ACTIVITY ::
Once the line containing "Click the external" appears, output it and each remaining line of the records below exactly, with no pictures and nothing more.

EXCERPTED DATA ::
·····

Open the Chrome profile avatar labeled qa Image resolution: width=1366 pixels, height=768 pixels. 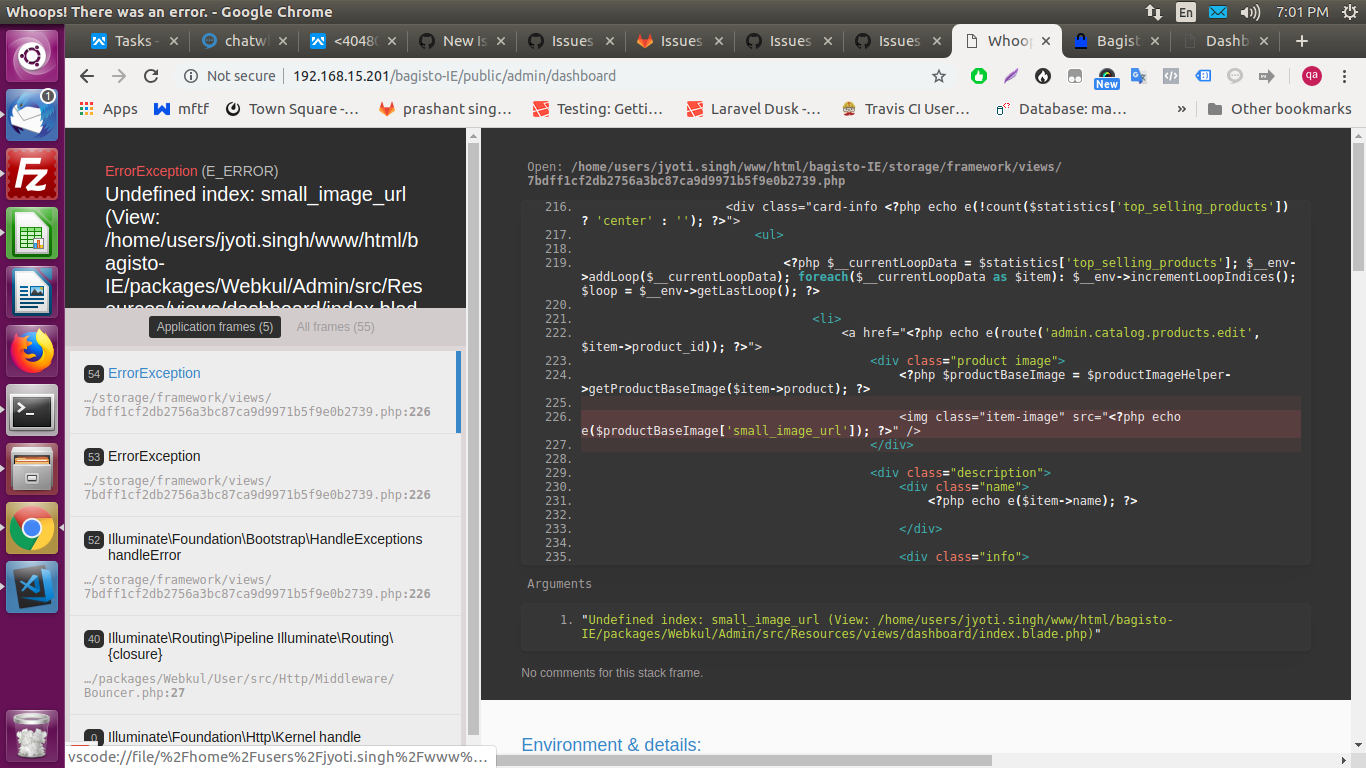pos(1313,76)
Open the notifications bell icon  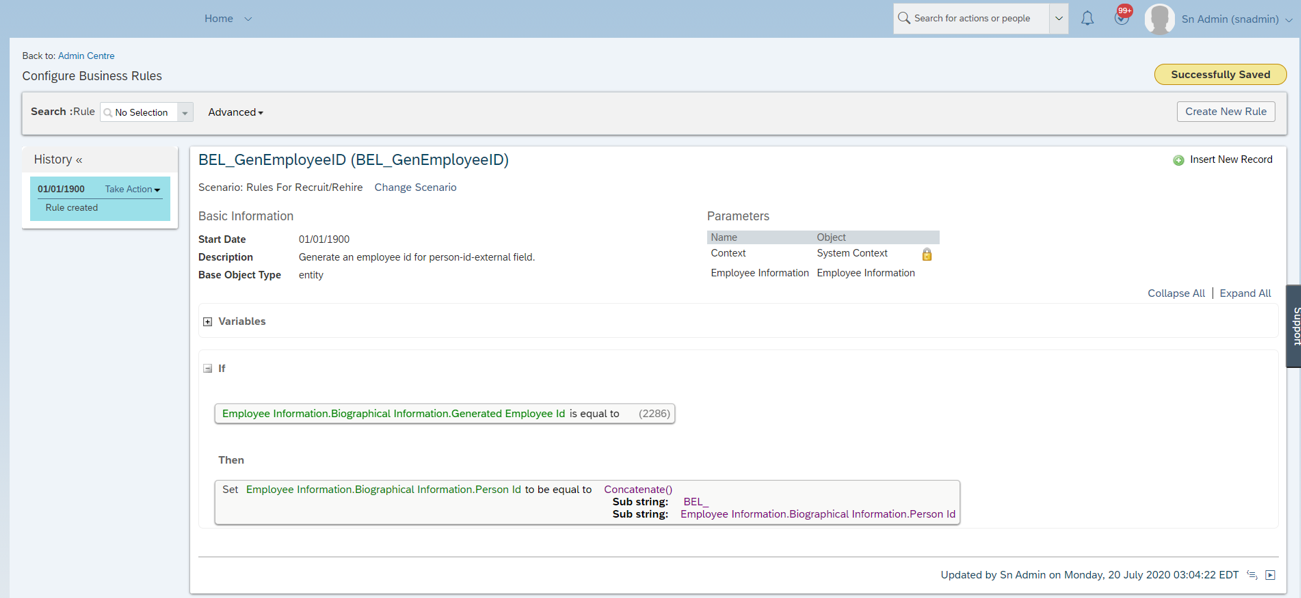pos(1087,18)
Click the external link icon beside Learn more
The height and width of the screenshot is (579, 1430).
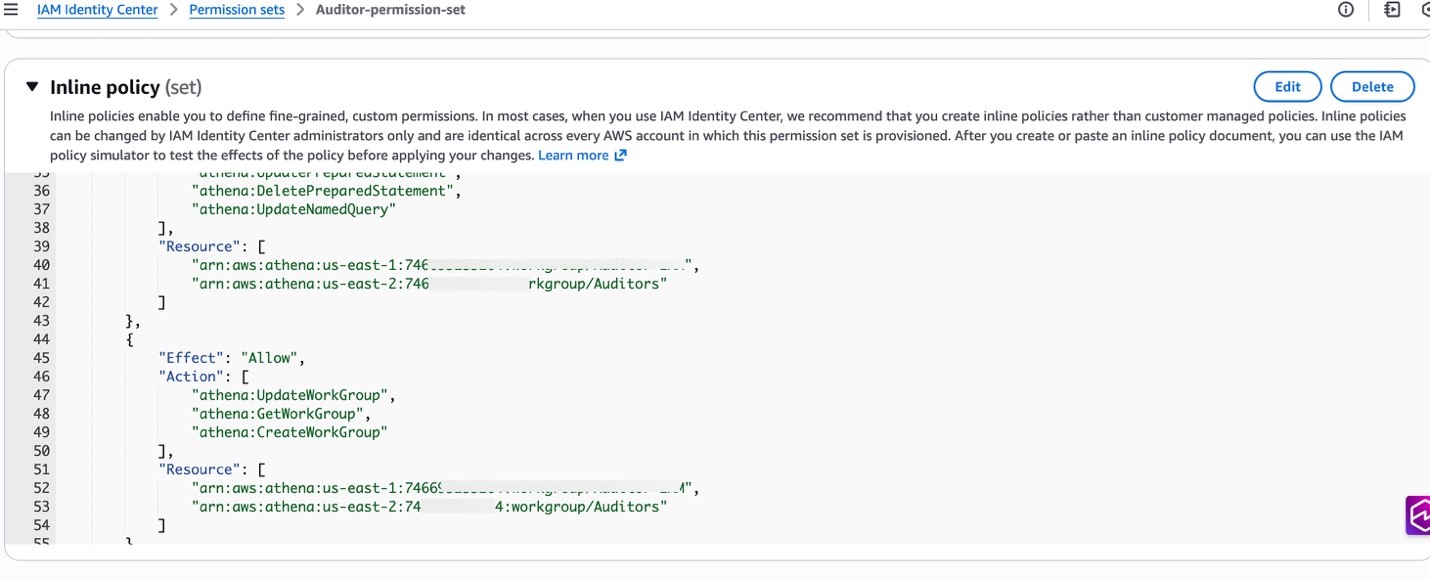[620, 156]
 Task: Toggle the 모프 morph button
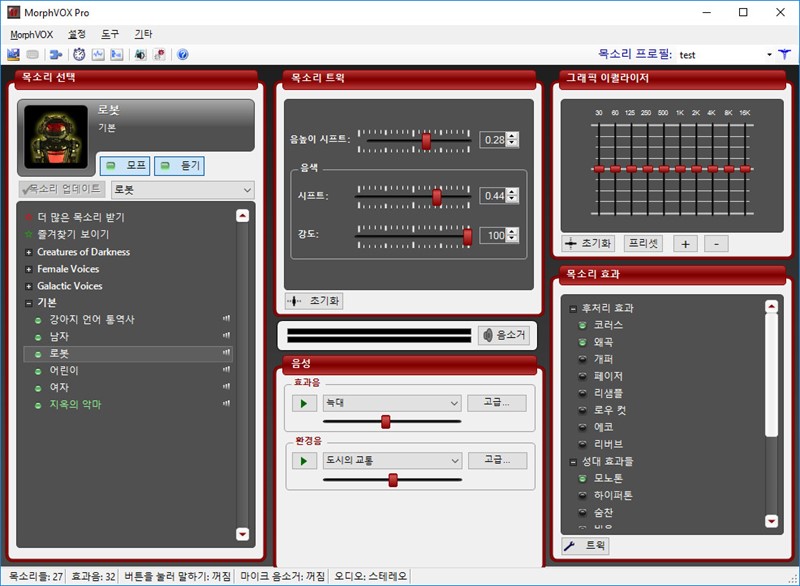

·····

YOUR SOLUTION ::
Click the external link icon beside Learn more
The height and width of the screenshot is (579, 1430).
[620, 156]
 Task: Toggle the 모프 morph button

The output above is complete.